There were 48 riders in the race and as I had signed on on the day I was assuming I’d be right at the back however of what I think were 7 rows I was in row 6!! The start went straight up a hill - it took a different route to what we would be doing for the rest of the laps but as there were so many people they made the first ‘lap’ an easier route for a mass of people. I got a good clip in and managed to move up a few places on the hill, tried to go for a gap which wasn’t really possible, ended up having to brake and dropping a little. Within the first 30 seconds half the group had started splitting away and I was stuck behind a slow rider and a few behind him. The gap grew as we couldn’t get past this rider. Eventually after the starting half lap and half a real lap we got to a short 100m tarmac path (which was my favourite bit being a roadie) that I was able to sprint on to get round the group and go on my own. I then spent the rest of the race either alone or with one or two people right up until the last lap where I got lapped by the top 5 riders.

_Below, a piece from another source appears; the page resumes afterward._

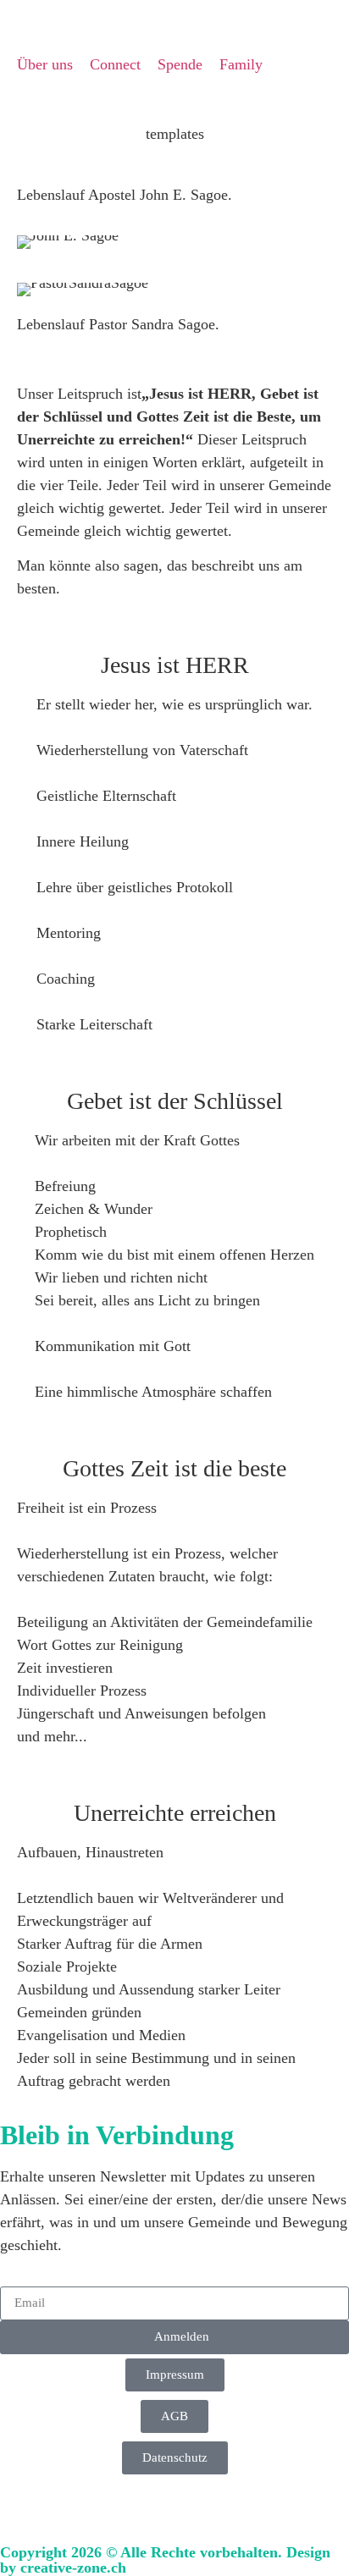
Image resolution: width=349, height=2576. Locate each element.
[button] (16, 101)
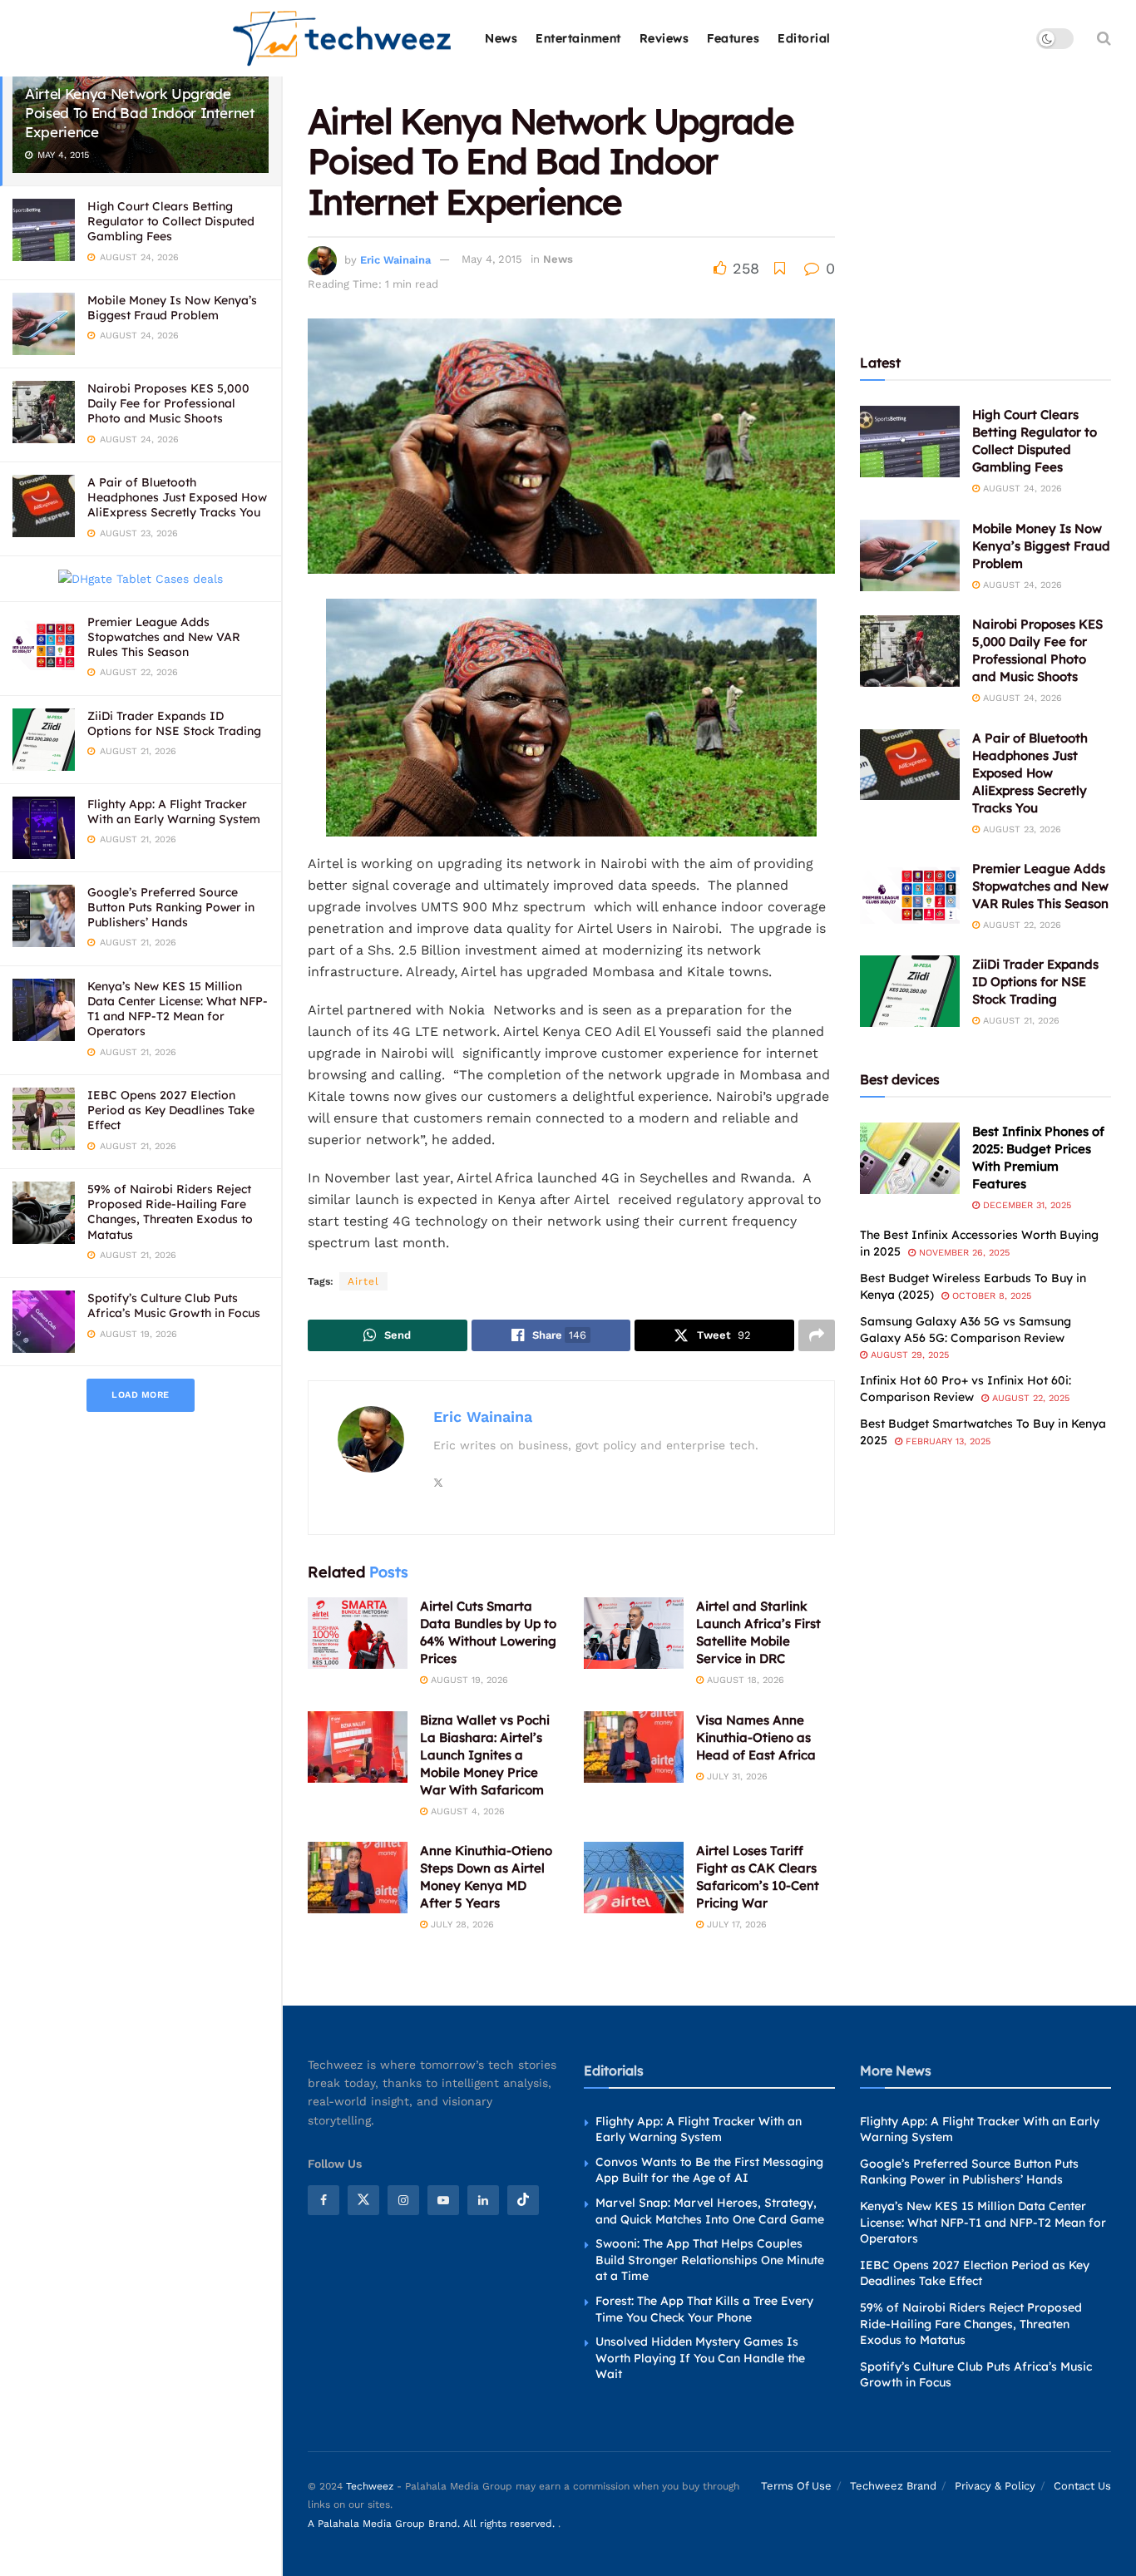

As I hadn’t been able to recce a full lap a lot of the sections came as a surprise, especially the logs in the wooded section, I’ve never tried riding over a log but I thought it can’t be that hard so I popped the front wheel up over and sort of forgot about he rear, there was a loud clatter and for a split second I was practically vertical and facing the floor but somehow I managed to just about save it and got congratulated by the rider behind me whilst also laughing. I proceeded to just about make it over those two logs every lap onwards and didn’t get off or crash once. The sand section was as promised, unrideable. So I had to run it, but what I hadn’t realised till after was a lot of better riders had been riding down into the sand corner, then getting off unlike me who got off as the sand started. It’s those little things which I need to be picking up. The hurdles I didn’t mind as I’ve gotten pretty good at jumping on and off now. I definitely struggled and was slow on some of the very muddy corners as I was taking the wrong lines and braking too much but again it’s all good learning and eventually I will trust my tyres and stop riding off road like I do on road.

The first 2 laps were by far the hardest and I was most out of breath in them but I started to get into a rhythm knowing I’d need to punch it on the hilly side of the course then recover in the technical side which worked quite well. Looking at my lap times, although I gradually got slightly slower each time on average, each lap was fairly consistent. I had forgotten my head unit so I had no idea how long I had left till the bell rang - it was just all out the whole time. The biggest problem I had was that with 3 or 4 laps left I started getting pain in my lower back which got worse and worse. This didn’t matter when I was on the bike but when I got off to run up the stairs, in the sand and over the hurdles I was hardly running at all. I’m hoping it was just because of the vibrations which I’m not used to and will go with practice.

Overall I made up positions from my gridding, had a lot of fun, learnt some valuable lessons and got a good training session in.